Re: kernel density estimator routine [message #76722] |
Tue, 28 June 2011 15:04  |
David Grier
Messages: 35 Registered: July 2010
|
Member |
|
|
Hi Dan,
The following routines should do what you want. References to the
relevant literature are in the comments. There are three files:
akde.pro: adaptive kernel density estimator for N-dimensional data.
This calls ...
kde.pro: one- and N-dimensional kernel density estimators for
fixed (optimal) scale factors. This calls ...

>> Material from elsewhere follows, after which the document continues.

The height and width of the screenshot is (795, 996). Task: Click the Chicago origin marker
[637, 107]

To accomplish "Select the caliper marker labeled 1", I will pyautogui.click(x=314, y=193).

iqr.pro: inter-quartile range of a one-dimensional data set.
All the best,
David
;=== snip here for akde.pro ===
;+
; NAME:
; AKDE
;
; PURPOSE:
; Estimate the probability density underlying a set of discrete
; samples (measurements) using the adaptive kernel density estimator
method.
;
; CATEGORY:
; Statistics
;
; CALLING SEQUENCE:
; d = akde(x, t)
;
; INPUTS:
; x: discrete samples of the desired distribution.
;
; t: values for which the probability density is required.
;
; KEYWORD FLAGS:
; By default, KDE uses the Epanechnikov kernel to compute
; the kernel density estimate, this can be overridden by
; setting one of the following flags:
; GAUSSIAN: use Gaussian kernel
; TRIANGULAR: use triangular kernel
; BIWEIGHT: use biweight kernel
;
; OUTPUTS:
; d: probability density estimated at each value specified by t
;
; RESTRICTIONS:
; Multivariate estimates are only computed with Gaussian kernels.
;
; PROCEDURE:
; d_i = (1/n) \sum_{j = 1}^n K((x_j - t_i)/h)
;
; where h is the estimated optimal smoothing parameter and
; where K(z) is the selected kernel.
;
; REFERENCE:
; B. W. Silverman,
; Density Estimation for Statistics and Data Analysis
; (CRC Press, Boca Raton, 1998)
;
; EXAMPLE:
; IDL> x = randomn(seed, 1000)
; IDL> t = 2. * findgen(100)/99.
; IDL> d = akde(x,t)
; IDL> plot, t, d
; IDL> plot, t, histogram(x, min=0, max=2, nbins=100), /noerase
;
; MODIFICATION HISTORY:
; 09/18/2010 Written by David G. Grier, New York University
; 09/26/2010 DGG: Added COMPILE_OPT. First version of AKDE_ND
;
; Copyright (c) 2010 David G. Grier
;
;-
function akde_nd, x, y
COMPILE_OPT IDL2, HIDDEN
sx = size(x, /dimensions)
sy = size(y, /dimensions)
nd = sx[0] ; number of dimensions
nx = sx[1] ; number of data points
ny = sy[1] ; number of sampling points
fac = replicate(1., nx)
; Method described by Silverman Sec. 5.3.1
; 1. pilot estimate of the density at the data points
f = kde(x, x, scale = h)
; 2. local bandwidth factor
alpha = 0.5 ; sensitivity parameter: 0 <=
alpha <= 1
g = exp(mean(alog(f), dimension = 1)) ; geometric mean density
lambda = ((g # fac)/f)^alpha ; Eq. (5.7): factor for each data
point
; 3. adaptive density estimate
res = fltarr(ny, /nozero)
hfac = (h # fac) ; smoothing factor for each point
for j = 0, ny - 1 do begin
z = total(0.5 * ((x - y[*,j] # fac) / (hfac * lambda))^2 , 1)
res[j] = mean(exp(-z))
endfor
res[j] /= 2. * !pi * total(h^2)^(nd/2) ; normalization
return, res
end
function akde_1d, x, y, $
biweight = biweight, $
triangular = triangular, $
gaussian = gaussian
COMPILE_OPT IDL2, HIDDEN
nx = n_elements(x) ; number of data points
ny = n_elements(y) ; number of samples
; Method described by Silverman Sec. 5.3.1
; 1. pilot estimate of the density at the data points
f = kde(x, x, scale = h, $
biweight=biweight, triangular=triangular, gaussian=gaussian)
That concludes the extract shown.